Sometimes S3 Derivative cache ends with a corrupted image

DiegoPino commented 3 years ago

Hi,

This is Question:

With 4.1.7 recently we found a few times (not a norm) that some derivative caches being stored in S3 end being corrupted. Sometimes it is totally wrong, sometimes its partially (visually corrupted) tiles.

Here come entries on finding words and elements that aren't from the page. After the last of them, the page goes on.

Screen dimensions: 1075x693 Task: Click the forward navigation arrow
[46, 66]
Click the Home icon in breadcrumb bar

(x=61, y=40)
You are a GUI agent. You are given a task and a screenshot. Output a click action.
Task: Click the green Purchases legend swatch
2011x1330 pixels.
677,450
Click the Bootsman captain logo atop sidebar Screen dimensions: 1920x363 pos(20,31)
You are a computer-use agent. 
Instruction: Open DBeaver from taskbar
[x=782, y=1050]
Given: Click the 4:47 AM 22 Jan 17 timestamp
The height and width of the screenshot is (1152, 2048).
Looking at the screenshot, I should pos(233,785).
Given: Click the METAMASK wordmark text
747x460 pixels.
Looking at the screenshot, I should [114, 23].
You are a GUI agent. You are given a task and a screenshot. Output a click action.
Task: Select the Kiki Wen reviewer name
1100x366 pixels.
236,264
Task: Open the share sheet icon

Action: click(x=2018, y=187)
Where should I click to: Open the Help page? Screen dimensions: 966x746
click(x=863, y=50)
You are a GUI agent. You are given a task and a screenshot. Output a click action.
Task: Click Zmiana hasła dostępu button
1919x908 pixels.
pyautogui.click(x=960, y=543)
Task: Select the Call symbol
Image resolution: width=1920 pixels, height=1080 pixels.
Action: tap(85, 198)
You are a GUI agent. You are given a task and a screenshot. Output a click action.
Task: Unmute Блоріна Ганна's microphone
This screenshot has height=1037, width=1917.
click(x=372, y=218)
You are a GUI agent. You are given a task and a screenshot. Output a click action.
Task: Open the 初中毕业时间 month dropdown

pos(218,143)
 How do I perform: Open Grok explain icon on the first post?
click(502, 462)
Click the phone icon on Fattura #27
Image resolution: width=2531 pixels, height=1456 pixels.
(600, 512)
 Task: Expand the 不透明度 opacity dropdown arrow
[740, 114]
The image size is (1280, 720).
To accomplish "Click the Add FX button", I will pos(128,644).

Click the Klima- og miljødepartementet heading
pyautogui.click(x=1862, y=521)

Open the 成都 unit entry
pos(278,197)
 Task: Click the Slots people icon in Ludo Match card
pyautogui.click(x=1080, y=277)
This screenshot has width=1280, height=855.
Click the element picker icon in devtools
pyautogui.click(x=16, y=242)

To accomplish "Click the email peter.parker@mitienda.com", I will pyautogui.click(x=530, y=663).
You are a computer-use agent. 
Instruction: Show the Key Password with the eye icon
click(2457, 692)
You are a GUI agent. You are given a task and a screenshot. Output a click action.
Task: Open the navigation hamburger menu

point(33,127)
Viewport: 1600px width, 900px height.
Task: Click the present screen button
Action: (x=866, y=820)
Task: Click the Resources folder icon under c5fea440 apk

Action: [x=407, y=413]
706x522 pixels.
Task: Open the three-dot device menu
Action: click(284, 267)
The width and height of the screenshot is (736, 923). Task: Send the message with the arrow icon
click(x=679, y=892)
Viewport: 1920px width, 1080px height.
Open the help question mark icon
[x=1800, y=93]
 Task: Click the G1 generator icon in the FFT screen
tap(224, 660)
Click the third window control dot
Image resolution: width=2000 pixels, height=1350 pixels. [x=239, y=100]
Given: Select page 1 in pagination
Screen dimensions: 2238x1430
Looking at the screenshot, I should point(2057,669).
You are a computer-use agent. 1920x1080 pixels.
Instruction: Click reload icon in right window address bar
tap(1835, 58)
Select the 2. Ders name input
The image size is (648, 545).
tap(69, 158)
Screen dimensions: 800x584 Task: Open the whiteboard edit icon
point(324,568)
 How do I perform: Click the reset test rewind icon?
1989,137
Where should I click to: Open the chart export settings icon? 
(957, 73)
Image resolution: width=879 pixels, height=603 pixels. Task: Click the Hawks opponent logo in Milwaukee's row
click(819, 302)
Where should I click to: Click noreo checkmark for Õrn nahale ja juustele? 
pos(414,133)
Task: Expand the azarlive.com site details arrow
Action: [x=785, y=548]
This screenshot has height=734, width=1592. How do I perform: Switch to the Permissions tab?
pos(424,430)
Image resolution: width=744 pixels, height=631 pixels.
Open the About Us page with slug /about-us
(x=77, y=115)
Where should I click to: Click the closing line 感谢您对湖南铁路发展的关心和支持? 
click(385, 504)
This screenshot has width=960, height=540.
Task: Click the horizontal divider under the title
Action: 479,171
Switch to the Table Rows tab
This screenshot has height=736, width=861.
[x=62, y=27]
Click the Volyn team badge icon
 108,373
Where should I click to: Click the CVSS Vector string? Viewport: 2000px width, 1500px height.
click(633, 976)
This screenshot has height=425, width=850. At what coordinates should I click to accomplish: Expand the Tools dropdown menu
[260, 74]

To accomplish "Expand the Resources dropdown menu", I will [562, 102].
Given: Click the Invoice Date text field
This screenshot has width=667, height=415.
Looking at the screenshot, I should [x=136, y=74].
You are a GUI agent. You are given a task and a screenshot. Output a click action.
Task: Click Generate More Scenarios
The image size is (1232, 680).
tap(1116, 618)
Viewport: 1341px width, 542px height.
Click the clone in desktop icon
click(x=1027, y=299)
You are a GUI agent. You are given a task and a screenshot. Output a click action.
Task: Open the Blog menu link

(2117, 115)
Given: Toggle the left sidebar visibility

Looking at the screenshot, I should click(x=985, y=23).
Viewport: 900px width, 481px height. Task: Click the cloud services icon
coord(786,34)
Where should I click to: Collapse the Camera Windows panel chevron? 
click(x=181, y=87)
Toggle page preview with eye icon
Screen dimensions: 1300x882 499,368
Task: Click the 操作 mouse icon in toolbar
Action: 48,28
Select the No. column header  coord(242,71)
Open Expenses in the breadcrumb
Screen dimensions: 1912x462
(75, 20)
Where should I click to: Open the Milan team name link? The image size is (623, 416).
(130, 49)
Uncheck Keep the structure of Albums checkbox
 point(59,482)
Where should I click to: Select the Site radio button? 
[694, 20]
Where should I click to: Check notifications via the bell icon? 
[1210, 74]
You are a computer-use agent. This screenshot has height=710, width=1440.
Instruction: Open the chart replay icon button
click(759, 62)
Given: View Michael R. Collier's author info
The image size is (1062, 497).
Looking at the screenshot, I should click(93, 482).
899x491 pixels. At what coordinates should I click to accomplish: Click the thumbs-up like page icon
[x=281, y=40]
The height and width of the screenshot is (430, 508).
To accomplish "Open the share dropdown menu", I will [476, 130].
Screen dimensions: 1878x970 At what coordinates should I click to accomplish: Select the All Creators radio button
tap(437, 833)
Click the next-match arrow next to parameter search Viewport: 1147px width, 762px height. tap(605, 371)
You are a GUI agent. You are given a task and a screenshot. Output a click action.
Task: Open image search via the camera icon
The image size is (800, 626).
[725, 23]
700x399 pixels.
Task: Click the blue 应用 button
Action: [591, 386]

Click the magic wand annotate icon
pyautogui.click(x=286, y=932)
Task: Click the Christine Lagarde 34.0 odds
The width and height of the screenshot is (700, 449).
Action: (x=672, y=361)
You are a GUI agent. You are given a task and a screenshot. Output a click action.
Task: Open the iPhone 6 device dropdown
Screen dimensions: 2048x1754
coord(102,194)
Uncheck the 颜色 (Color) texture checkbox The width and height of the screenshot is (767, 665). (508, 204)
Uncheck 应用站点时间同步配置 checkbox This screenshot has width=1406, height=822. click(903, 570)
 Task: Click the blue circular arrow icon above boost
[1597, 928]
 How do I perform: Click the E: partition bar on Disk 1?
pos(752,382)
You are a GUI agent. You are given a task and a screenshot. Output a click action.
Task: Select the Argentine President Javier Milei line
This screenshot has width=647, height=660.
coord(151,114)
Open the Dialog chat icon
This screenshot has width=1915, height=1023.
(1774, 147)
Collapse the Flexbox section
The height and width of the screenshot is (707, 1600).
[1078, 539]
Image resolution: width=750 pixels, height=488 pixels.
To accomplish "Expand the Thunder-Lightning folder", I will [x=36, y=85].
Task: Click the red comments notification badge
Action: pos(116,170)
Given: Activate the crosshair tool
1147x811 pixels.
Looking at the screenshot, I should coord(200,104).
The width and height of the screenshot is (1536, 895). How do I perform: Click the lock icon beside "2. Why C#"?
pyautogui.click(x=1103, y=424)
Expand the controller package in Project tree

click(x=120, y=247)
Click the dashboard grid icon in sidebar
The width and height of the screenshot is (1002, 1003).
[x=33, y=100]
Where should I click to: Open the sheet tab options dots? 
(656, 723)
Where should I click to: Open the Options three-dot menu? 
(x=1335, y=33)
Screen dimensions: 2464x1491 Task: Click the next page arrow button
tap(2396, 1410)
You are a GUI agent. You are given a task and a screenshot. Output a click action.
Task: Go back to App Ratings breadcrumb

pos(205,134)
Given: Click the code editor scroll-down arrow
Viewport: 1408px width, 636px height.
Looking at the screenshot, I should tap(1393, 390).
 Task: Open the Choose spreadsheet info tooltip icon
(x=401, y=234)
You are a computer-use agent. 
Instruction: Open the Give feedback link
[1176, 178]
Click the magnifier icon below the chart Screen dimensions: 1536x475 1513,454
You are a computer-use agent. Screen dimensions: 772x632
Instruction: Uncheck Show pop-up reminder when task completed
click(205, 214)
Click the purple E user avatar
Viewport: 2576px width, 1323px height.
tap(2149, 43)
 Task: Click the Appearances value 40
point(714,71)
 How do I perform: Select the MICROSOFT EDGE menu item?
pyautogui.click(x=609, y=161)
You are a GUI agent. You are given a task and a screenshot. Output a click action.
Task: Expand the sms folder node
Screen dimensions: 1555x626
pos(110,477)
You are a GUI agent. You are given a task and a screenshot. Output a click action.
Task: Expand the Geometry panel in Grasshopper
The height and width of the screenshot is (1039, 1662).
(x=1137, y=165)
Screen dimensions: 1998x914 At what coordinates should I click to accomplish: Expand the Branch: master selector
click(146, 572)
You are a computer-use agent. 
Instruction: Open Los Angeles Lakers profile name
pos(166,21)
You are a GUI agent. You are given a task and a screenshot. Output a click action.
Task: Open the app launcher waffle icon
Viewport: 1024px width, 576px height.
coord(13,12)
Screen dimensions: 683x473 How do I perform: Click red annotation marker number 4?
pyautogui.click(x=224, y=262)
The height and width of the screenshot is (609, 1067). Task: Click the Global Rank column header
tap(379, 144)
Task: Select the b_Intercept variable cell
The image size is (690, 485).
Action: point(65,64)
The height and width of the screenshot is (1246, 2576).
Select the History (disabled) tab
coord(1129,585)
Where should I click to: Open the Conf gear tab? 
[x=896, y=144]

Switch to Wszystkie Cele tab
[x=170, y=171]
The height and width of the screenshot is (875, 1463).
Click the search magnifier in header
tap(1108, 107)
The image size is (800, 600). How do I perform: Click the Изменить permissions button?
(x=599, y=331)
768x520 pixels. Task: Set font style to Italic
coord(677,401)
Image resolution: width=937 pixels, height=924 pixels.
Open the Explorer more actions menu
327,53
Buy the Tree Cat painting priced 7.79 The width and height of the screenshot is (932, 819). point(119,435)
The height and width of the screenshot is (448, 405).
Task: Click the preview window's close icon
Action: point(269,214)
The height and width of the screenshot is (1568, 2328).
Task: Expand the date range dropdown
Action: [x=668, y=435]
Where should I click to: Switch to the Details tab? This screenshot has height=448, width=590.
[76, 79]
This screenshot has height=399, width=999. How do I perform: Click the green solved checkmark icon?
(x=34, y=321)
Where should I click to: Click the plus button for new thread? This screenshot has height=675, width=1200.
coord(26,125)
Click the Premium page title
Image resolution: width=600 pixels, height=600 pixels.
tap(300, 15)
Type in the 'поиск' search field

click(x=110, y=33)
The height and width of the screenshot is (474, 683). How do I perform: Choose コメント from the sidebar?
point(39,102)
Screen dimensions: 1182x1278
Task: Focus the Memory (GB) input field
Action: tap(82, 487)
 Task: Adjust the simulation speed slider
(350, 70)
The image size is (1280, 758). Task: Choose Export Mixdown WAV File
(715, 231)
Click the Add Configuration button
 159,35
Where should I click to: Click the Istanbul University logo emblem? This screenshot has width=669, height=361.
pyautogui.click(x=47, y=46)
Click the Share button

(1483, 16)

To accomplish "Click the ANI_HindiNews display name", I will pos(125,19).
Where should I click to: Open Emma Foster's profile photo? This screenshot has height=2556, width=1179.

Since the cache exists its served consistently wrong until it expires or we clear it manually.

This is an example https://dome.archipelago.nyc/cantaloupe/iiif/2/0a9%2Fimage-4e45e5d2b7ffec65a901778abdb124bb-kl-000094-165d1f00-7d78-4469-af24-b21f016d613f.tif/full/240,/0/default.jpg

Same one delivers well by adding a ?nocache or any argument really.

https://dome.archipelago.nyc/cantaloupe/iiif/2/0a9%2Fimage-4e45e5d2b7ffec65a901778abdb124bb-kl-000094-165d1f00-7d78-4469-af24-b21f016d613f.tif/full/240,/0/default.jpg?nocache

I noticed that the main difference is that the later does not include in the headers a Content-Length: 24576

This is mediated (proxied) by NGINX.

The question is about how S3 upload is being validated (if at all) and also asking for some advice/hearing experience dealing with S3 as derivative cache storage.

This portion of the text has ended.